1999 Architröpolis becomes the rock star of design firms, with a Miami house for Lenny Kravitz.
'00'sIn 2000, not only does the American Institute of Architects name Gensler firm of the year, but vice chairman Margo Grant Walsh also receives the Leadership Award of Excellence from the New York chapter of the International Interior Design Association. Downtown Los Angeles becomes home to José Rafael Moneo's Cathedral of Our Lady of the Angels in 2002, Gehry Partners's Walt Disney Concert Hall in 2003, and Morphosis's Caltrans headquarters in 2004. In March 2004, Interior Design publishes its 1,000th issue. A 2006 traveling retrospective, "Jack Lenor Larsen: Creator and Collector," opens at the Museum of Arts & Design in New York, and Polshek Partnership Architects completes the restoration of Louis Kahn's Yale University Art Gallery in New Haven.
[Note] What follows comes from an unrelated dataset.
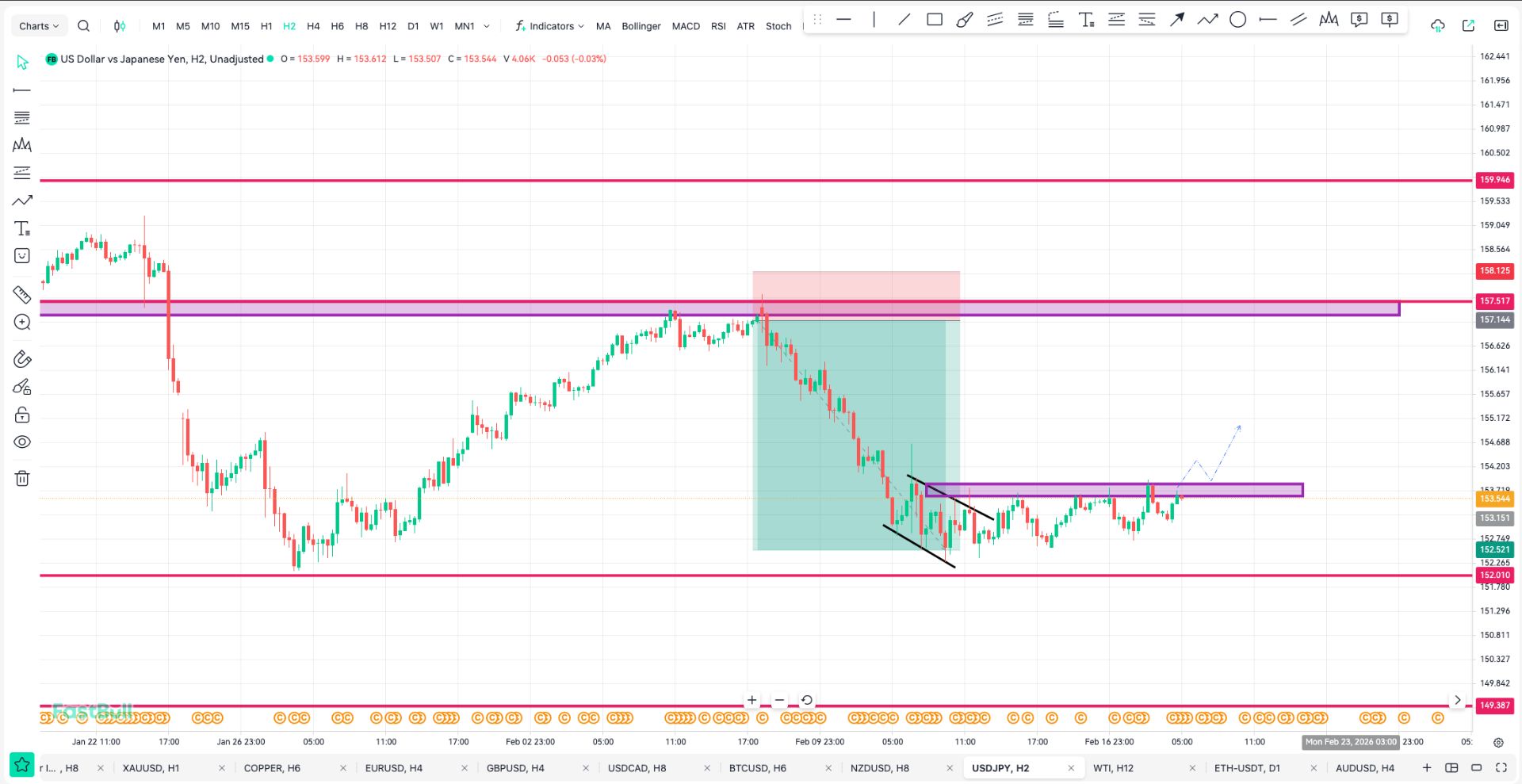This screenshot has width=1522, height=784.
Task: Select the rectangle drawing tool in top toolbar
Action: click(935, 20)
By 2007, 21,000 interior designers have been certified, and certification laws are in effect in 24 states, the District of Columbia, Puerto Rico, and eight provinces of Canada.
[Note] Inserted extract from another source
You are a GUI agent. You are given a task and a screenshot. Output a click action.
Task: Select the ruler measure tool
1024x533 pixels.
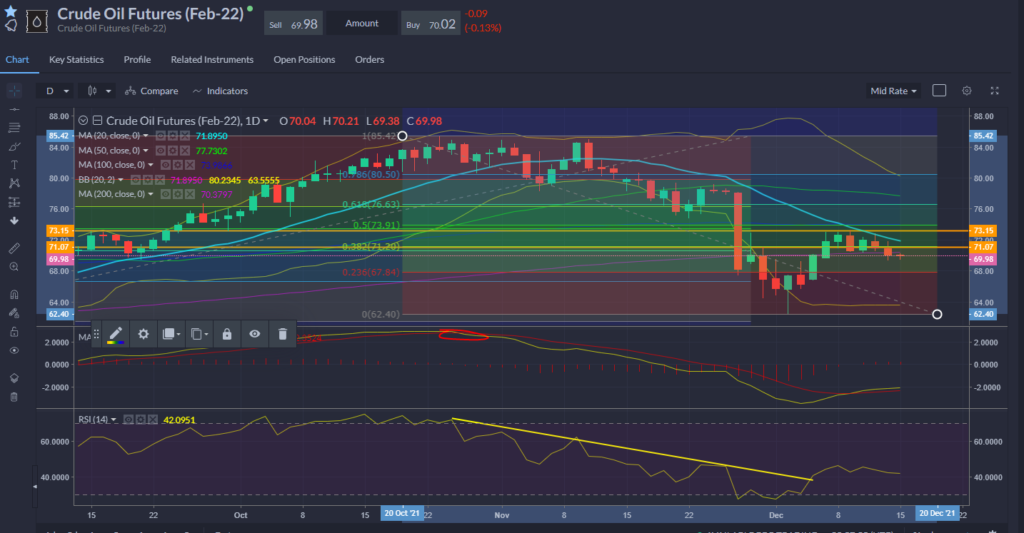pos(14,246)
2001 Architecture Research Office defines New York's Qiora store and spa with organza veils, while the September Interior Design focuses on Beyer Blinder Belle's Mark Morris Dance Group HQ in Brooklyn.
2002 A Sol LeWitt mural dominates reception at a New York financial firm, a collaboration between David Chipperfield Architects and IA.
2003 Swarovoski's Crystal Palace Project includes Vincent Van Duysen's Cascade, composed of 21,000 crystals on 30 strands of LEDs; Adam Tihany's polyethylene Nesting chairs for Rossi di Albizzate come with optional internal illumination.
2004 Chetwood Associates's namesake chairman builds a flight of fancy for his family in Surrey, U.K.; Poltrona Frau introduces Paolo Rizzatto's Regina chair; graduates of Holland's Design Academy Eindhoven participate in Downtown, a satellite show during New York's International Contemporary Furniture Fair; and Interior Design's April cover targets Pierre Cardin's Hotel Résidence Maxim's in Paris.
2005 Process colors inspire Gensler's office for Sun Chemical in Parsippany, New Jersey.
2006 The Fire Company's minimalist hearth, Ecosmart Fire, is deemed the most innovative product of the year by Interior Design.